[Datos de palabras y posiciones de ítems]
········

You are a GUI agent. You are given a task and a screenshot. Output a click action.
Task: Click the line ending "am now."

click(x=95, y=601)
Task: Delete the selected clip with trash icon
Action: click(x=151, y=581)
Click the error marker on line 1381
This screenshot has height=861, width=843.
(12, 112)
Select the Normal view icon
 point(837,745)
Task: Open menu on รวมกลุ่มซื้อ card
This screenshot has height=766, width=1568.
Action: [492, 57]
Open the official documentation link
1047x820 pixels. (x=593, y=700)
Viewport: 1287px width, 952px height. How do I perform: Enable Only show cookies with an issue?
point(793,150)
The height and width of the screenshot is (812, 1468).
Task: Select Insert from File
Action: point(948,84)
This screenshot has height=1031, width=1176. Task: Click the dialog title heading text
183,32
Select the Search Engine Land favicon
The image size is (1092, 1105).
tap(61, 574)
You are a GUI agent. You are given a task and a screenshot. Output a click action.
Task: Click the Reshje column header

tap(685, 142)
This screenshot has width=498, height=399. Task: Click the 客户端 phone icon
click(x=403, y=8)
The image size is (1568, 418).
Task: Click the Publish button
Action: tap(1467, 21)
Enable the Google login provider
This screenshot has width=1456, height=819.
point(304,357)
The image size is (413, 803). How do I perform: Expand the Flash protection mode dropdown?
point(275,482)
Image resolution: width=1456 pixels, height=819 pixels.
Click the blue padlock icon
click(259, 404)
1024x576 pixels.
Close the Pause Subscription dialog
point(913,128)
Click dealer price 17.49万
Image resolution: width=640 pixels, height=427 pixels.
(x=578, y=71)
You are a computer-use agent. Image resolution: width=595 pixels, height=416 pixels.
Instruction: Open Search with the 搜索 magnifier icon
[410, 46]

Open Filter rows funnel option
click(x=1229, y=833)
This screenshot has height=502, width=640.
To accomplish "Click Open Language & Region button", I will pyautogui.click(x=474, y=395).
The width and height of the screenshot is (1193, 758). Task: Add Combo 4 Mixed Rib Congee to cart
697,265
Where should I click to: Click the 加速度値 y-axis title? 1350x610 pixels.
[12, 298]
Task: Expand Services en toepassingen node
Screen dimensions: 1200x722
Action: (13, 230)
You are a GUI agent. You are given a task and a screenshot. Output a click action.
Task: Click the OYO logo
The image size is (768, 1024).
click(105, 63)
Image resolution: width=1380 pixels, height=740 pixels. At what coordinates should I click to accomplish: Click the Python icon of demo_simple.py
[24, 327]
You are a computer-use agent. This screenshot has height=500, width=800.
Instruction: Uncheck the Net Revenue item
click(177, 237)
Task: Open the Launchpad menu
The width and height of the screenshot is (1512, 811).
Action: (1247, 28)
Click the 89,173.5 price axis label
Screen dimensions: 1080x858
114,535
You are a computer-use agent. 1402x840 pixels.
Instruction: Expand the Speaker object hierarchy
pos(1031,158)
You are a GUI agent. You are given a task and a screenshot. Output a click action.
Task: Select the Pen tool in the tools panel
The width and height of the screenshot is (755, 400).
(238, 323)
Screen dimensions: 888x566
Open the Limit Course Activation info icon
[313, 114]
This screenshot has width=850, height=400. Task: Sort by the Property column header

········

_Trabajo requerido_
Presenta como lista numerada las líneas comprendidas entre la que contiene "Open Filter rows funnel option" y la que contiene "Action: (13, 230)", ambas incluidas, y omite las líneas en blanco.

_Respuesta_
1. Open Filter rows funnel option
2. click(x=1229, y=833)
3. This screenshot has height=502, width=640.
4. To accomplish "Click Open Language & Region button", I will pyautogui.click(x=474, y=395).
5. The width and height of the screenshot is (1193, 758). Task: Add Combo 4 Mixed Rib Congee to cart
6. 697,265
7. Where should I click to: Click the 加速度値 y-axis title? 1350x610 pixels.
8. [12, 298]
9. Task: Expand Services en toepassingen node
10. Screen dimensions: 1200x722
11. Action: (13, 230)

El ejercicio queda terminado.